■ Soal Latihan ■
- 1) Tulis ulang kata demi kata bagian kutipan tentang aliran sastra, mulai dari "Aliran realisme ialah" sampai "manusia yang hidup.".
- 2) Menurut kutipan tentang aliran sastra, sajak-sajak siapa yang kebanyakan bersifat ekspresionistik?

■ Kutipan ■
>>>

Aliran realisme ialah aliran yang ingin mengemukakan kenyataan, barang yang lahir (lawan batin). Sifatnya harus obyektif karena pengaranag melukiskan dunia kenyataan. Segala-galanya digambarkan seperti apa yang tampak, tak kurang tak lebih. Rasa simpati dan antipati pengarang terhadap obek yang dilukiskannya, tak boleh disertakannya. Dengan perkataan lain, pengarang dalam ceritanya itu tidak ikut bermain, dia hanya penonton yang obyektif.
Kalau aliran realisme melukiskan apa yang tampak, yang nyata, maka seniman ekspresionisme merasakan apa yang bergejolak dalam jiwanya. Pengarang ekspresionisme menyatakan perasaan cintanya, bencinya, rasa kemanusiaannya, rasa ketuhanannya yang tersimpan di dalam dadanya. Baginya, alam hanyalah alat untuk menyatakan pengertian yang lebih tentang manusia yang hidup.
Kalau seniman impresionistis menyatakan kesannya sesudah dia melihat sesuatu, maka seniman ekspresionistis mengeluarkan rasa yang menyesak padat di dalam kalbunya dengan tak memerlukan rangsangan dari luar. Sifat lukisannya subyektif. Pernyataan jiwa sendiri ini terutama dinyatakan dengan bentuk puisi karena puisi adalah alat utama pujangga sastra untuk melukiskan perasaannya. Sajak-sajak Chairil Anwar kebanyakan ekspresionistik sifatnya.

<<<

■ Materi yang Diberikan ■
>>>

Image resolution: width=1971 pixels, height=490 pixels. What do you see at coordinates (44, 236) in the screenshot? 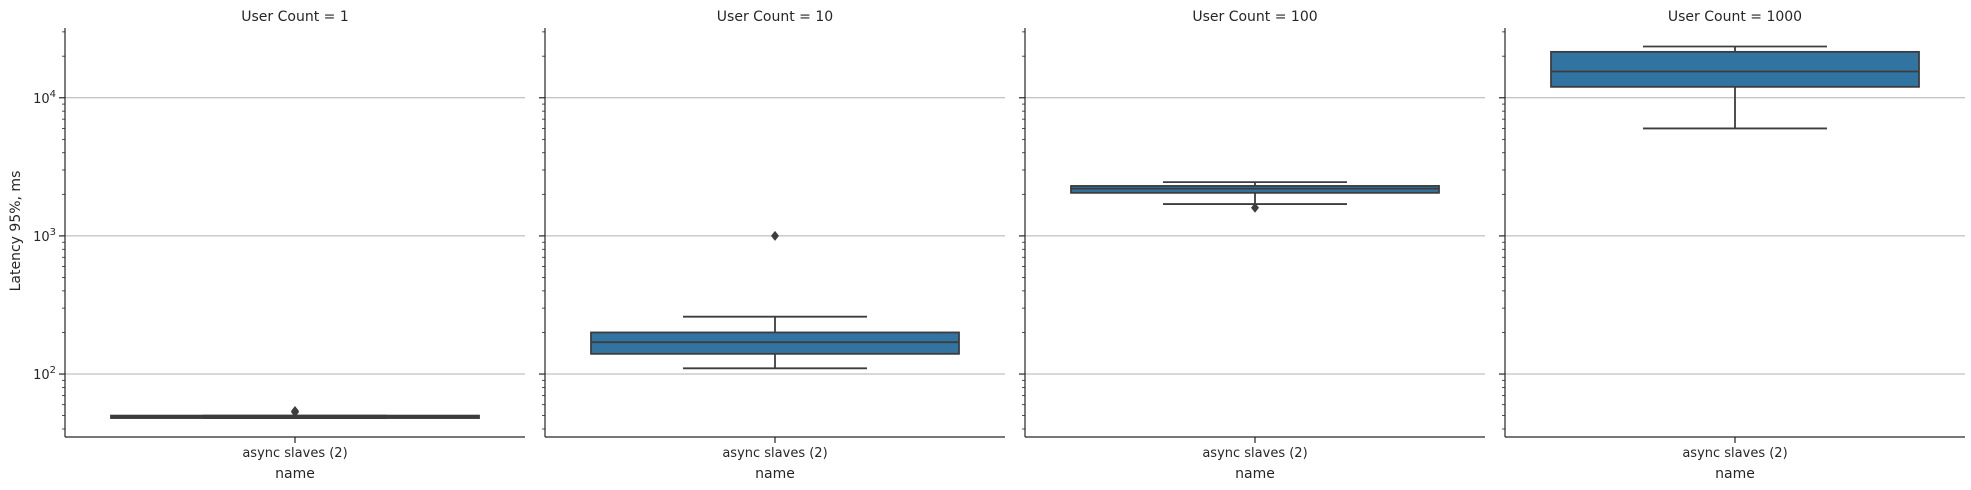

<<<

■ Kunci Jawaban ■
- 1)
Aliran realisme ialah aliran yang ingin mengemukakan kenyataan, barang yang lahir (lawan batin). Sifatnya harus obyektif karena pengaranag melukiskan dunia kenyataan. Segala-galanya digambarkan seperti apa yang tampak, tak kurang tak lebih. Rasa simpati dan antipati pengarang terhadap obek yang dilukiskannya, tak boleh disertakannya. Dengan perkataan lain, pengarang dalam ceritanya itu tidak ikut bermain, dia hanya penonton yang obyektif.
Kalau aliran realisme melukiskan apa yang tampak, yang nyata, maka seniman ekspresionisme merasakan apa yang bergejolak dalam jiwanya. Pengarang ekspresionisme menyatakan perasaan cintanya, bencinya, rasa kemanusiaannya, rasa ketuhanannya yang tersimpan di dalam dadanya. Baginya, alam hanyalah alat untuk menyatakan pengertian yang lebih tentang manusia yang hidup.

- 2) Sajak-sajak Chairil Anwar.